In the early 1990s, he began to suspect the government was behind the murder. The 1978 special congressional committee agreed that Ray may not have acted alone in the assassination due to the detailed planning necessary.

Ray escaped from the Brushy Mountain State Penitentiary near Petros, Tennessee, alongside six other inmates in 1977. The seven prisoners who escaped were apprehended and returned to prison within two days.
After his arrest, his sentence was increased to 100 years. After his capture, Ray engaged attorney Jack Kershaw to help him prove he wasn’t the one who killed King.

Kershaw and Ray gained authority from the US House Select Committee on Assassinations to conduct ballistics testing. Ray stayed in prison after the ballistics tests came up empty.

Kershaw forced Ray undergo a polygraph test for a Playboy interview. Playboy claimed Ray had committed the crime alone in a story based on the test.
Ray fired Kershaw after discovering that Playboy paid him $11,000 to facilitate the interview.

Memphis’s Death

Dexter King contacted Ray in prison in 1997 and questioned if he had killed his father. Ray denied committing the crime. Dexter and his family believed he was innocent and begged the government to retry him.

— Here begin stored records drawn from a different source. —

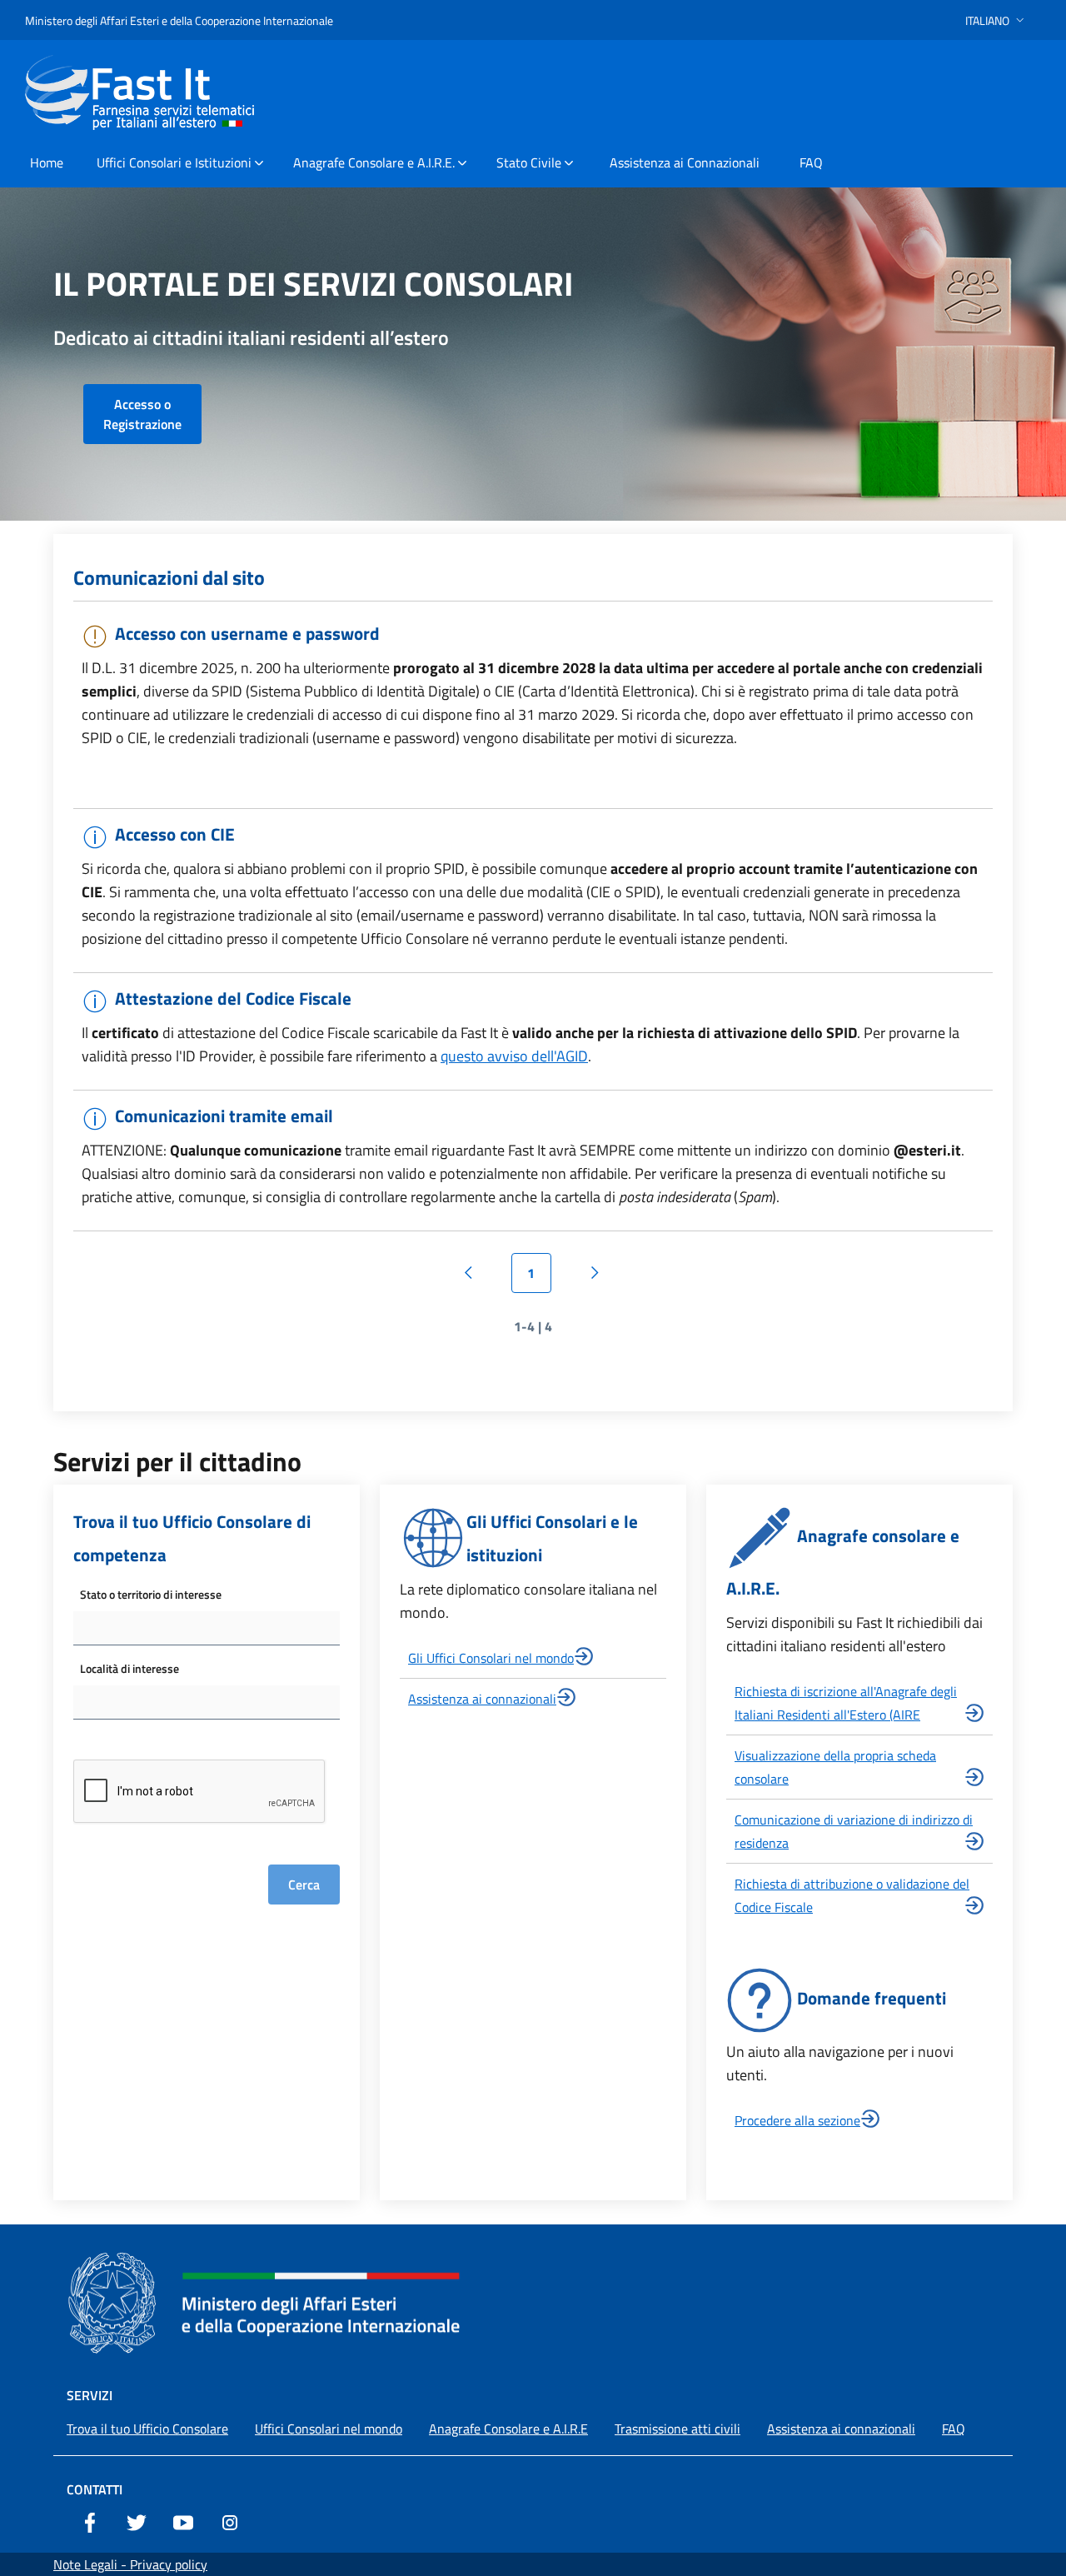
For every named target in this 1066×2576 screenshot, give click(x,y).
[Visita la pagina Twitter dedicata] (137, 2521)
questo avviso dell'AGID (514, 1056)
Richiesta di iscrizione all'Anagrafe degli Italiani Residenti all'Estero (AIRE (846, 1703)
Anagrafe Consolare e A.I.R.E (508, 2429)
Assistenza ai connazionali (482, 1699)
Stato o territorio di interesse (151, 1594)
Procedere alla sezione (797, 2120)
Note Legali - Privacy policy (130, 2564)
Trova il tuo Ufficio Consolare (147, 2429)
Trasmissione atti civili (677, 2429)
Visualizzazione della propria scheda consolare (835, 1767)
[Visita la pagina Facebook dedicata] (90, 2521)
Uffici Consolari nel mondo (328, 2429)
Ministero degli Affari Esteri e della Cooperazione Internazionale (179, 20)
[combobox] (206, 1628)
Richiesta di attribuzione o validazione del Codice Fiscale (852, 1895)
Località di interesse (129, 1668)
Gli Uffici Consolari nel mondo (491, 1658)
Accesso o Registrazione (142, 414)
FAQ (953, 2429)
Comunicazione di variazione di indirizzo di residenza (854, 1831)
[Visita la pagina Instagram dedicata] (230, 2521)
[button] (996, 20)
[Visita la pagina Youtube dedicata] (183, 2521)
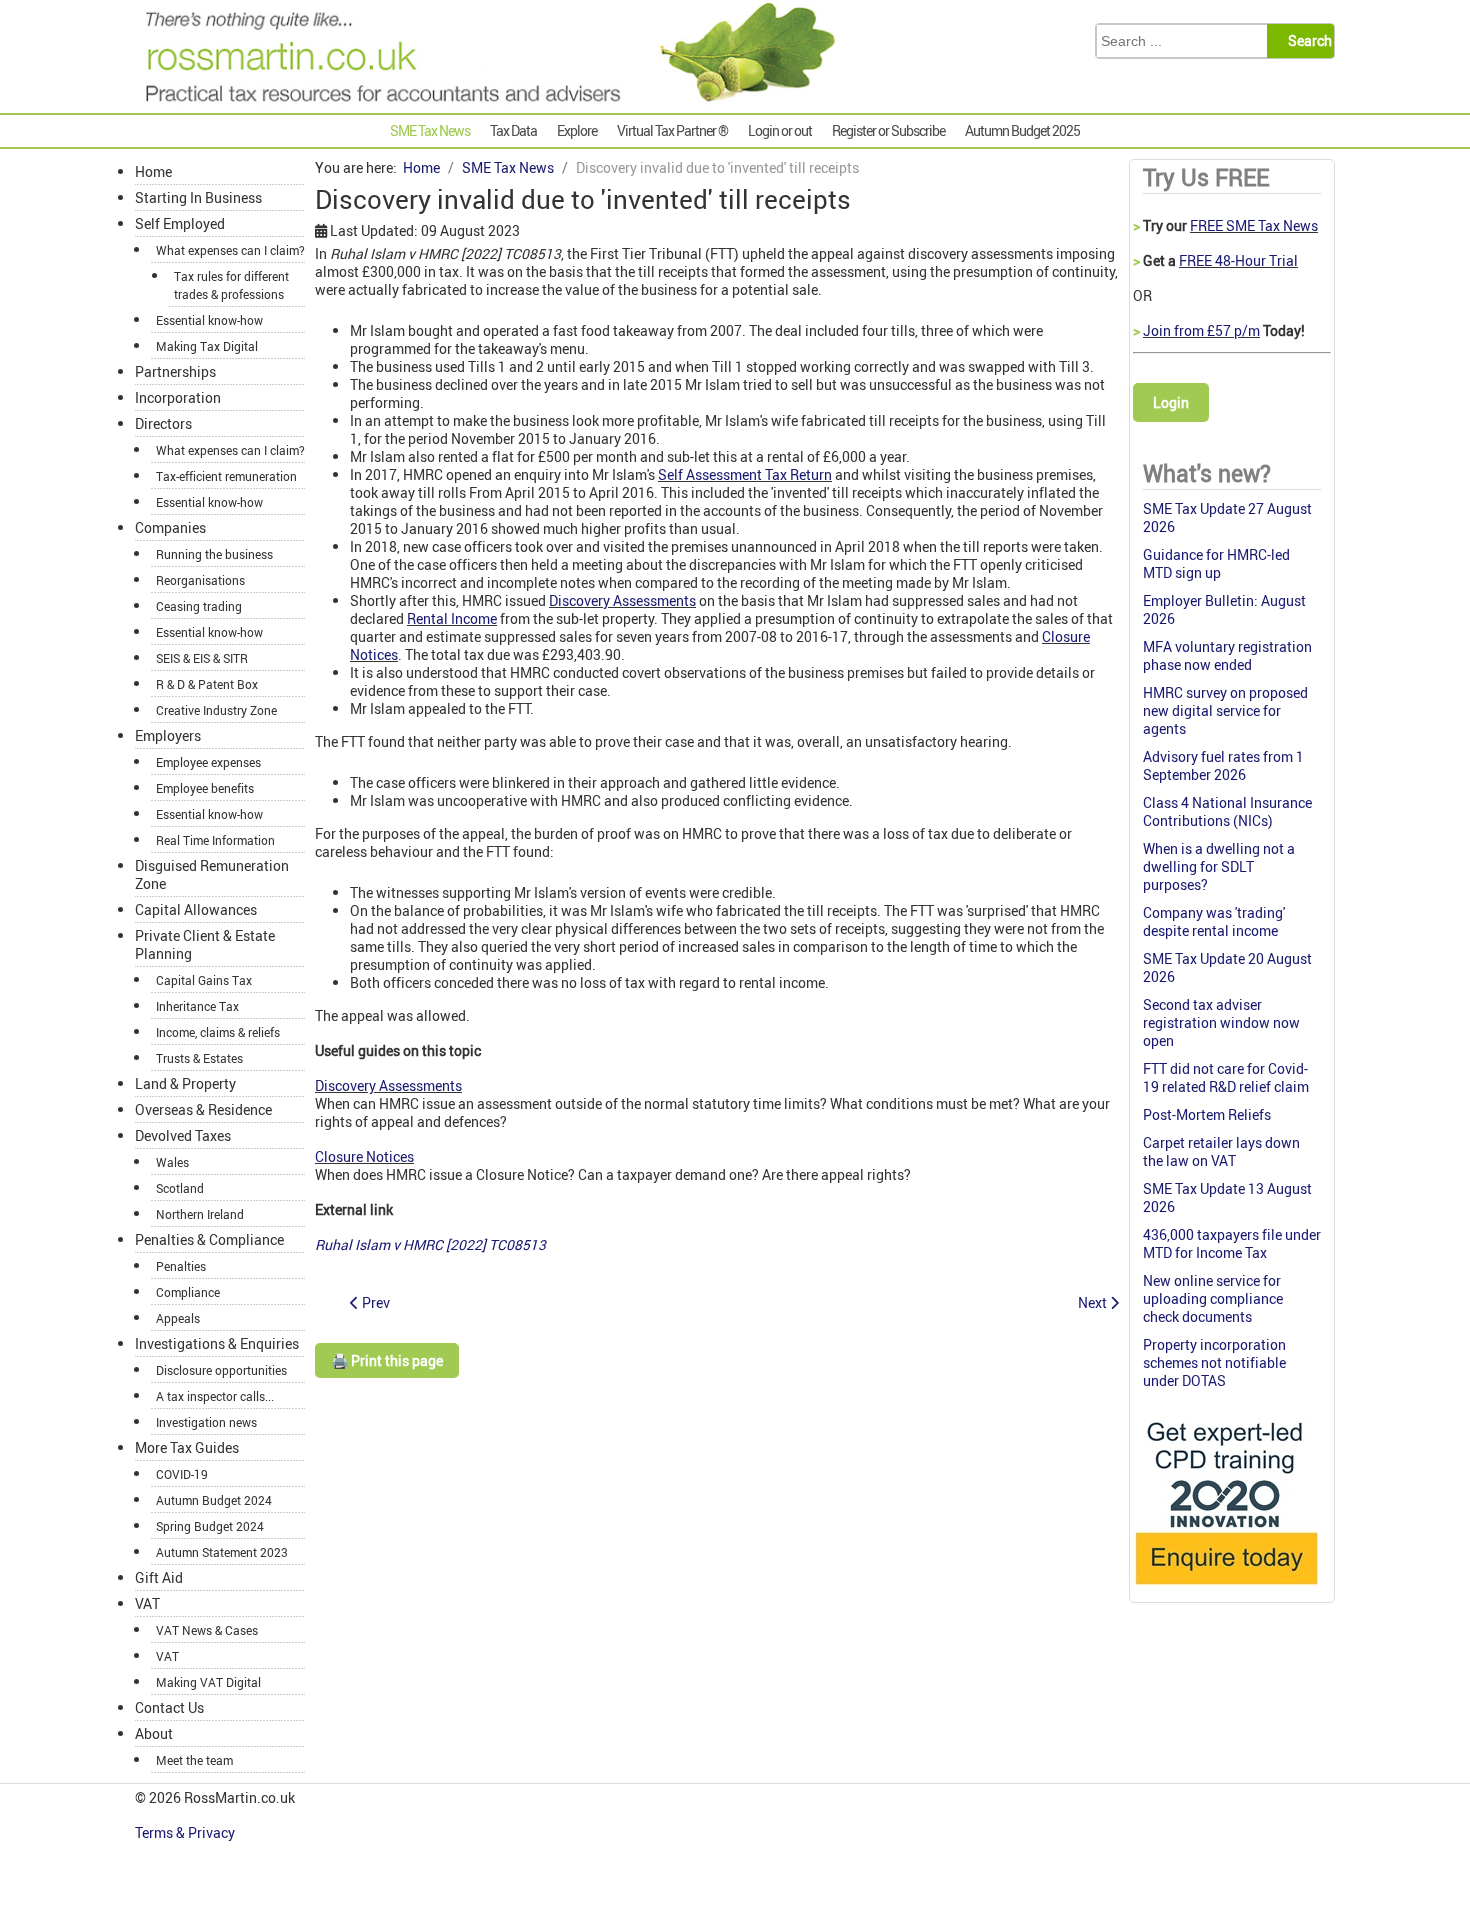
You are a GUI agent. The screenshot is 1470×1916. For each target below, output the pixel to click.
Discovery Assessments (622, 600)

A new trial was denied. However, a Memphis restaurant owner was charged with murder conspiracy in 1999. He was judged legally guilty and King’s family accepted $100 as restitution.

Ray was then given a pretend trial by Dr. William Pepper to attack the government for refusing him a trial. Ray was never suspected by King’s family.

Ray spent the remainder of his life in prison and had renal and liver problems. He was moved to the Lois M. DeBerry Special Needs Facility in Nashville, which had hospital facilities.

Ray died of Hepatitis C on April 23, 1998 at age 70 at Columbia Nashville Memorial Hospital. He did not want to be buried in America since he felt unjustly treated by the American government.

His ashes were flown to his ancestral homeland, Ireland. Ten years after his death, John Larry Ray co-authored ‘Truth At Last: The Untold Story Behind James Earl Ray and the Assassination of Martin Luther King Jr.’ with writer Lyndon Barsten.

Estimated Net Worth

James is one of the richest Criminal & listed on most popular Criminal. According to our analysis, Wikipedia, Forbes & Business Insider, James Earl Ray net worth is approximately $1.5 Million.

Trivia

For being drunk and resisting arrest while in the military. His lack of discipline disqualified him from military service.